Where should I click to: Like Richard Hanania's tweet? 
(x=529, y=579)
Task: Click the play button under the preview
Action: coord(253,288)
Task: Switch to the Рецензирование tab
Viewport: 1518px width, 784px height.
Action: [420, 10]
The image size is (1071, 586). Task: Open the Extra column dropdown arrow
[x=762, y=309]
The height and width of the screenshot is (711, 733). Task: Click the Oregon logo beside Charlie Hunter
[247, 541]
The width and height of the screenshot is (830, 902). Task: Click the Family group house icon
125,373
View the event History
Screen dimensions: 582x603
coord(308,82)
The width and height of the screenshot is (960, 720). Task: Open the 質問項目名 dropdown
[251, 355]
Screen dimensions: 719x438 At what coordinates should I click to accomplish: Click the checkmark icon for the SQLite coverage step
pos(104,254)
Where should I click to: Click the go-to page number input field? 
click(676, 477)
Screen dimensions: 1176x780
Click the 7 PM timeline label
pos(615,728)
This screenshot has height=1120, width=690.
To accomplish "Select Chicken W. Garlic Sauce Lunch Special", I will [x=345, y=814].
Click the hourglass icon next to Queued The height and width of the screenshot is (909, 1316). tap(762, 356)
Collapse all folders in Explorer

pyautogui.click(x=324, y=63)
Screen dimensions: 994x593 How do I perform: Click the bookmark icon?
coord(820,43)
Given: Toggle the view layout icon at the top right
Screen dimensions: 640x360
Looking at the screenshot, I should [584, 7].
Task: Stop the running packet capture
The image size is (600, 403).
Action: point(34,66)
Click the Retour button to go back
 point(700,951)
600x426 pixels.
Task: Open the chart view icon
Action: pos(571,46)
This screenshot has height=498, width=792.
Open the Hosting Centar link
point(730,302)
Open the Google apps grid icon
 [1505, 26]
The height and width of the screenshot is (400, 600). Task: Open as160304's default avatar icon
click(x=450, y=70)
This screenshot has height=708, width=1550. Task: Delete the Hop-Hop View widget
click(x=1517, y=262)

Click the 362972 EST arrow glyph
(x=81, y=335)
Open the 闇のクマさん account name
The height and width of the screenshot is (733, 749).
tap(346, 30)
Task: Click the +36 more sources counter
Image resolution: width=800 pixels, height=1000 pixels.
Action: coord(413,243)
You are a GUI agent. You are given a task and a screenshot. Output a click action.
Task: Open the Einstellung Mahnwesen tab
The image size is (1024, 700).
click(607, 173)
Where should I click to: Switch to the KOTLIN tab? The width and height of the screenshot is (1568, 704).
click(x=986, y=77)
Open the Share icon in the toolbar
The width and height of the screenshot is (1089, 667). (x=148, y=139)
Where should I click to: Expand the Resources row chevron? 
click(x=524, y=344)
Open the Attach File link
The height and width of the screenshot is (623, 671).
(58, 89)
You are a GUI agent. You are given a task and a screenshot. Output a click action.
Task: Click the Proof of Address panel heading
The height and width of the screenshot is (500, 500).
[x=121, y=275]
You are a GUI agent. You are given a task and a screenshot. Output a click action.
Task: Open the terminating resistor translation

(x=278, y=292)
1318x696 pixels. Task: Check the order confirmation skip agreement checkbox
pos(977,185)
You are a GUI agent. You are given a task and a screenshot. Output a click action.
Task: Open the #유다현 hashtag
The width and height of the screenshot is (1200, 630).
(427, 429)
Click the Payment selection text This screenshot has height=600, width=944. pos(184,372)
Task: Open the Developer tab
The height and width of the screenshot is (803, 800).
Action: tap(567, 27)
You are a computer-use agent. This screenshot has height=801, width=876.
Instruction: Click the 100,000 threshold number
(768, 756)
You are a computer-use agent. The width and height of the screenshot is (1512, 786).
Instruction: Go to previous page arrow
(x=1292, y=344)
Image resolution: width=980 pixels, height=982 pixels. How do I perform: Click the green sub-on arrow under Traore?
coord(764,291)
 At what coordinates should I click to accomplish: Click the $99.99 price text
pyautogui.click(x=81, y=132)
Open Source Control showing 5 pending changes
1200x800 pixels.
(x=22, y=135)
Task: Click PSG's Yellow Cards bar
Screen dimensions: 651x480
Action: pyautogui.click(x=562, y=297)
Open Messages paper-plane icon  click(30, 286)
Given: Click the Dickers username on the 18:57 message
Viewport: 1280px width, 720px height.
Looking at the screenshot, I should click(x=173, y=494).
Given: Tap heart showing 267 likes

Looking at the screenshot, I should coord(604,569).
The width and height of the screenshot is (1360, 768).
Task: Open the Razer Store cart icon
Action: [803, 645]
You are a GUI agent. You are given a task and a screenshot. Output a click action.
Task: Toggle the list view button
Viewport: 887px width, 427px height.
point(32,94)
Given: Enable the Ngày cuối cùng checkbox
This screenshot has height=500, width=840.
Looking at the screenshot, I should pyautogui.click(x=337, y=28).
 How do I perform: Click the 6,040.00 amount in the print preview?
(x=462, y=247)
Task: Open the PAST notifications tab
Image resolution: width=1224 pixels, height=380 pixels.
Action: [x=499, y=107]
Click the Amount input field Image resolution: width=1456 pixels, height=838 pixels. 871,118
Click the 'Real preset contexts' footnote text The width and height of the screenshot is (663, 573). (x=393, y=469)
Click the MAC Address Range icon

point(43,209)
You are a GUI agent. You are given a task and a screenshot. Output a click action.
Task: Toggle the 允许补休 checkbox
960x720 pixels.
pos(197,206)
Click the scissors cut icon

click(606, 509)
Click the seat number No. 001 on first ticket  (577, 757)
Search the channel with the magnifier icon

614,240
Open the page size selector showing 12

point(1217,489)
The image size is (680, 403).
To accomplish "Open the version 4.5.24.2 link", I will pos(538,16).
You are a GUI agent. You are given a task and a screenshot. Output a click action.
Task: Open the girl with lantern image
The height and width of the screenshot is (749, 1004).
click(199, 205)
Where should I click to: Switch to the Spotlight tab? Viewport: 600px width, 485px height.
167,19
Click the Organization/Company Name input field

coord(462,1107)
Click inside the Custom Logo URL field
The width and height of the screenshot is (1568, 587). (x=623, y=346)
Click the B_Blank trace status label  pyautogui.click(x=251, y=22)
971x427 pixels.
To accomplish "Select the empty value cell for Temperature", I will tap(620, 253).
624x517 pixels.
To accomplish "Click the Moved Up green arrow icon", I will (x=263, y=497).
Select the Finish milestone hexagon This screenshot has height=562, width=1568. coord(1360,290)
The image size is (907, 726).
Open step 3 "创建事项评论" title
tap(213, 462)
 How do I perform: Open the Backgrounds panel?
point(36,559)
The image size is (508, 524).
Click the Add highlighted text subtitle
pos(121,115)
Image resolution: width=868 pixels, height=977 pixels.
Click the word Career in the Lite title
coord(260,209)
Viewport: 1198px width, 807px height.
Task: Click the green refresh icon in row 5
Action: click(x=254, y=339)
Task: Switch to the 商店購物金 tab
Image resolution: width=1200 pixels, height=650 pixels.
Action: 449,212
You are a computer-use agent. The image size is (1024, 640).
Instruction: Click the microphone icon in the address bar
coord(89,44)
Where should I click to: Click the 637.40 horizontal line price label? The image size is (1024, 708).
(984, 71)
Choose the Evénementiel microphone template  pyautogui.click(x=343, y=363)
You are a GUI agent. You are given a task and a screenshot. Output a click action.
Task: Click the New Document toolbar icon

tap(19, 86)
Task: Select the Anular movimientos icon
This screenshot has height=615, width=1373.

### WHAT THE TASK REQUIRES
Reproduce each of the records word for word.

### OUTPUT BELOW
Where should I click to: Like Richard Hanania's tweet? 
(x=529, y=579)
Task: Click the play button under the preview
Action: coord(253,288)
Task: Switch to the Рецензирование tab
Viewport: 1518px width, 784px height.
Action: [420, 10]
The image size is (1071, 586). Task: Open the Extra column dropdown arrow
[x=762, y=309]
The height and width of the screenshot is (711, 733). Task: Click the Oregon logo beside Charlie Hunter
[247, 541]
The width and height of the screenshot is (830, 902). Task: Click the Family group house icon
125,373
View the event History
Screen dimensions: 582x603
coord(308,82)
The width and height of the screenshot is (960, 720). Task: Open the 質問項目名 dropdown
[251, 355]
Screen dimensions: 719x438 At what coordinates should I click to accomplish: Click the checkmark icon for the SQLite coverage step
pos(104,254)
Where should I click to: Click the go-to page number input field? 
click(676, 477)
Screen dimensions: 1176x780
Click the 7 PM timeline label
pos(615,728)
This screenshot has height=1120, width=690.
To accomplish "Select Chicken W. Garlic Sauce Lunch Special", I will [x=345, y=814].
Click the hourglass icon next to Queued The height and width of the screenshot is (909, 1316). tap(762, 356)
Collapse all folders in Explorer

pyautogui.click(x=324, y=63)
Screen dimensions: 994x593 How do I perform: Click the bookmark icon?
coord(820,43)
Given: Toggle the view layout icon at the top right
Screen dimensions: 640x360
Looking at the screenshot, I should [584, 7].
Task: Stop the running packet capture
The image size is (600, 403).
Action: point(34,66)
Click the Retour button to go back
 point(700,951)
600x426 pixels.
Task: Open the chart view icon
Action: pos(571,46)
This screenshot has height=498, width=792.
Open the Hosting Centar link
point(730,302)
Open the Google apps grid icon
 [1505, 26]
The height and width of the screenshot is (400, 600). Task: Open as160304's default avatar icon
click(x=450, y=70)
This screenshot has height=708, width=1550. Task: Delete the Hop-Hop View widget
click(x=1517, y=262)

Click the 362972 EST arrow glyph
(x=81, y=335)
Open the 闇のクマさん account name
The height and width of the screenshot is (733, 749).
tap(346, 30)
Task: Click the +36 more sources counter
Image resolution: width=800 pixels, height=1000 pixels.
Action: coord(413,243)
You are a GUI agent. You are given a task and a screenshot. Output a click action.
Task: Open the Einstellung Mahnwesen tab
The image size is (1024, 700).
click(607, 173)
Where should I click to: Switch to the KOTLIN tab? The width and height of the screenshot is (1568, 704).
click(x=986, y=77)
Open the Share icon in the toolbar
The width and height of the screenshot is (1089, 667). (x=148, y=139)
Where should I click to: Expand the Resources row chevron? 
click(x=524, y=344)
Open the Attach File link
The height and width of the screenshot is (623, 671).
(58, 89)
You are a GUI agent. You are given a task and a screenshot. Output a click action.
Task: Click the Proof of Address panel heading
The height and width of the screenshot is (500, 500).
[x=121, y=275]
You are a GUI agent. You are given a task and a screenshot. Output a click action.
Task: Open the terminating resistor translation

(x=278, y=292)
1318x696 pixels. Task: Check the order confirmation skip agreement checkbox
pos(977,185)
You are a GUI agent. You are given a task and a screenshot. Output a click action.
Task: Open the #유다현 hashtag
The width and height of the screenshot is (1200, 630).
(427, 429)
Click the Payment selection text This screenshot has height=600, width=944. pos(184,372)
Task: Open the Developer tab
The height and width of the screenshot is (803, 800).
Action: tap(567, 27)
You are a computer-use agent. This screenshot has height=801, width=876.
Instruction: Click the 100,000 threshold number
(768, 756)
You are a computer-use agent. The width and height of the screenshot is (1512, 786).
Instruction: Go to previous page arrow
(x=1292, y=344)
Image resolution: width=980 pixels, height=982 pixels. How do I perform: Click the green sub-on arrow under Traore?
coord(764,291)
 At what coordinates should I click to accomplish: Click the $99.99 price text
pyautogui.click(x=81, y=132)
Open Source Control showing 5 pending changes
1200x800 pixels.
(x=22, y=135)
Task: Click PSG's Yellow Cards bar
Screen dimensions: 651x480
Action: pyautogui.click(x=562, y=297)
Open Messages paper-plane icon  click(30, 286)
Given: Click the Dickers username on the 18:57 message
Viewport: 1280px width, 720px height.
Looking at the screenshot, I should click(x=173, y=494).
Given: Tap heart showing 267 likes

Looking at the screenshot, I should coord(604,569).
The width and height of the screenshot is (1360, 768).
Task: Open the Razer Store cart icon
Action: [803, 645]
You are a GUI agent. You are given a task and a screenshot. Output a click action.
Task: Toggle the list view button
Viewport: 887px width, 427px height.
point(32,94)
Given: Enable the Ngày cuối cùng checkbox
This screenshot has height=500, width=840.
Looking at the screenshot, I should pyautogui.click(x=337, y=28).
 How do I perform: Click the 6,040.00 amount in the print preview?
(x=462, y=247)
Task: Open the PAST notifications tab
Image resolution: width=1224 pixels, height=380 pixels.
Action: [x=499, y=107]
Click the Amount input field Image resolution: width=1456 pixels, height=838 pixels. 871,118
Click the 'Real preset contexts' footnote text The width and height of the screenshot is (663, 573). (x=393, y=469)
Click the MAC Address Range icon

point(43,209)
You are a GUI agent. You are given a task and a screenshot. Output a click action.
Task: Toggle the 允许补休 checkbox
960x720 pixels.
pos(197,206)
Click the scissors cut icon

click(606, 509)
Click the seat number No. 001 on first ticket  (577, 757)
Search the channel with the magnifier icon

614,240
Open the page size selector showing 12

point(1217,489)
The image size is (680, 403).
To accomplish "Open the version 4.5.24.2 link", I will pos(538,16).
You are a GUI agent. You are given a task and a screenshot. Output a click action.
Task: Open the girl with lantern image
The height and width of the screenshot is (749, 1004).
click(199, 205)
Where should I click to: Switch to the Spotlight tab? Viewport: 600px width, 485px height.
167,19
Click the Organization/Company Name input field

coord(462,1107)
Click inside the Custom Logo URL field
The width and height of the screenshot is (1568, 587). (x=623, y=346)
Click the B_Blank trace status label  pyautogui.click(x=251, y=22)
971x427 pixels.
To accomplish "Select the empty value cell for Temperature", I will tap(620, 253).
624x517 pixels.
To accomplish "Click the Moved Up green arrow icon", I will (x=263, y=497).
Select the Finish milestone hexagon This screenshot has height=562, width=1568. coord(1360,290)
The image size is (907, 726).
Open step 3 "创建事项评论" title
tap(213, 462)
 How do I perform: Open the Backgrounds panel?
point(36,559)
The image size is (508, 524).
Click the Add highlighted text subtitle
pos(121,115)
Image resolution: width=868 pixels, height=977 pixels.
Click the word Career in the Lite title
coord(260,209)
Viewport: 1198px width, 807px height.
Task: Click the green refresh icon in row 5
Action: click(x=254, y=339)
Task: Switch to the 商店購物金 tab
Image resolution: width=1200 pixels, height=650 pixels.
Action: 449,212
You are a computer-use agent. The image size is (1024, 640).
Instruction: Click the microphone icon in the address bar
coord(89,44)
Where should I click to: Click the 637.40 horizontal line price label? The image size is (1024, 708).
(984, 71)
Choose the Evénementiel microphone template  pyautogui.click(x=343, y=363)
You are a GUI agent. You are given a task and a screenshot. Output a click action.
Task: Click the New Document toolbar icon

tap(19, 86)
Task: Select the Anular movimientos icon
This screenshot has height=615, width=1373.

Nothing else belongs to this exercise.